◆ **CONSIGNES**:
1. Répondez aux questions suivantes d'après l'entretien :
(a) À quel âge et en quelle année la personne interrogée a-t-elle été envoyée en France ?
(b) Quelle fonction Lanzeni Coulibaly a-t-il exercée ?
(c) Quel poste Amadou Gon occupait-il ?
2. Transcrivez le passage de l'entretien qui commence par les mots contenant « BAS: Le père, c’était » et se termine par « Alassane Ouattara ? ».

◆ **EXTRAIT PROPOSÉ**:
>>>>

Afrique-sur7: Est-ce que vous avez une anecdote à nous raconter. Vous qui avez fréquenté le père et le fils Gon ?
BAS: Le père, c’était vraiment la fusion, l’estime pour son fils. Depuis le Lycée chez mon oncle Lanzeni Coulibaly (ancien procureur général, un érudit du droit), nous avons baigné dans un environnement de quiétude. Quand on envoie un jeune homme comme moi à 19 ans en France, en 1972, et que vous y réussissez à faire des études sérieuses et que vous n’avez manqué de rien (…) ça vous donne la pleine mesure de l’intérêt, l’estime, de l’amour filial que le père Gon avait à mon endroit. Je suis le légataire testamentaire. C’est à moi que le père Gon a accordé l’ultime interview. Ses paroles, ô combien précieuses, c’est à moi.
Afrique-sur7: Pensez vous que le Premier Ministre Amadou Gon, avec sa disparition, laisse un vide auprès du Président Alassane Ouattara ?
BAS: Incontestablement. Ça été un choc et Dieu seul sait si le Président Ouattara en a eu des chocs traumatiques. Il laisse un grand vide et le Président est très touché. Le monde entier l’a constaté dans ses attitudes. Il est extrêmement affligé, tétanisé. En levant la tête, il ne pensait qu’à Dieu seul : « ô Seigneur, c’est toi seul qui a tous les pouvoirs. Ta volonté a été faite. Aide-moi pour que la suite puisse être meilleure ». Voilà la posture que le Président Ouattara a eu devant tout le monde.
« Le décès d’Amadou Gon été un choc »
Sa tristesse est d’autant plus grande que c’est l’un de ses protégés, qu’il a fabriqué. On ne peut qu’avoir pitié de lui. Il est costaud, brillant, c’est vrai mais que de chocs. Cependant, il a auprès de lui, des hommes de grandes qualités et une épouse d’une douceur comme les zéphyrs au bord de l’océan qui vous berce et qui atténue vos douleurs ; une femme d’une compréhension et d’une gentillesse de cœur (…) Il ne faut pas avoir des positions de sentence contre certaines personnes, au point de ne plus vouloir rien attendre. Vous ne savez pas ce que Dieu vous réserve. Il faut savoir se souvenir, il faut savoir être reconnaissant.
Afrique-sur7: Merci Monsieur Bamba Alex Souleymane pour votre témoignage. Un dernier mot ?

<<<<

◆ **MATÉRIEL FOURNI**:
>>>>

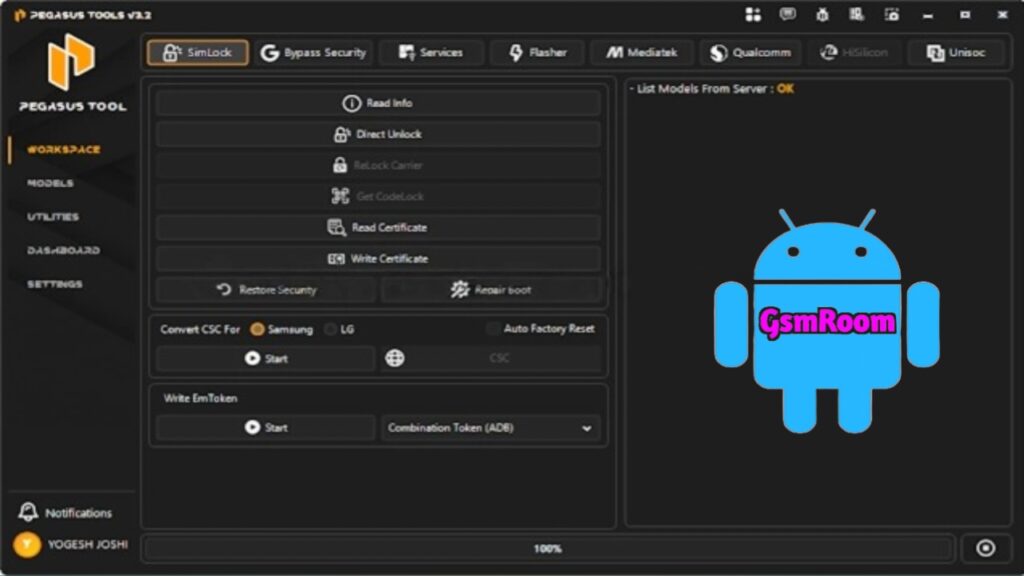Click the Read Certificate button
1024x576 pixels.
(378, 228)
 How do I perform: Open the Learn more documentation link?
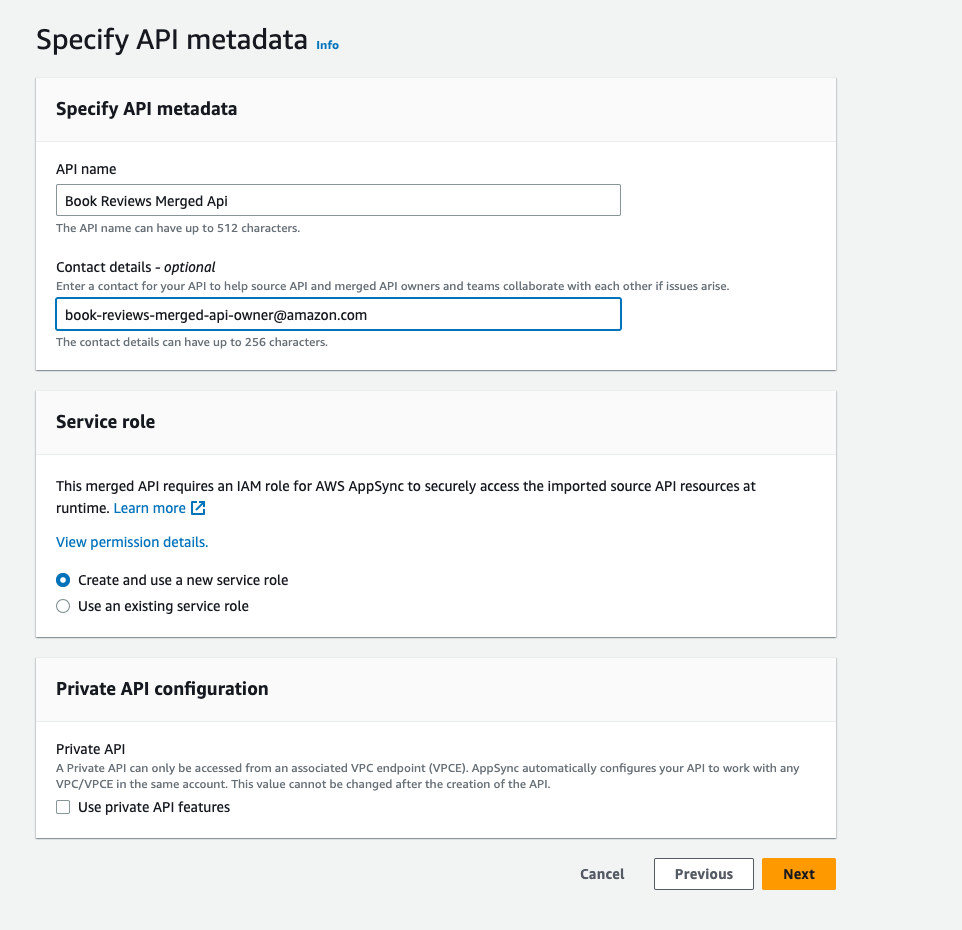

<<<<

◆ **RÉPONSES FOURNIES**:
1.
(a) À 19 ans, en 1972.
(b) Il a été procureur général.
(c) Il était Premier Ministre.

2.
BAS: Le père, c’était vraiment la fusion, l’estime pour son fils. Depuis le Lycée chez mon oncle Lanzeni Coulibaly (ancien procureur général, un érudit du droit), nous avons baigné dans un environnement de quiétude. Quand on envoie un jeune homme comme moi à 19 ans en France, en 1972, et que vous y réussissez à faire des études sérieuses et que vous n’avez manqué de rien (…) ça vous donne la pleine mesure de l’intérêt, l’estime, de l’amour filial que le père Gon avait à mon endroit. Je suis le légataire testamentaire. C’est à moi que le père Gon a accordé l’ultime interview. Ses paroles, ô combien précieuses, c’est à moi.
Afrique-sur7: Pensez vous que le Premier Ministre Amadou Gon, avec sa disparition, laisse un vide auprès du Président Alassane Ouattara ?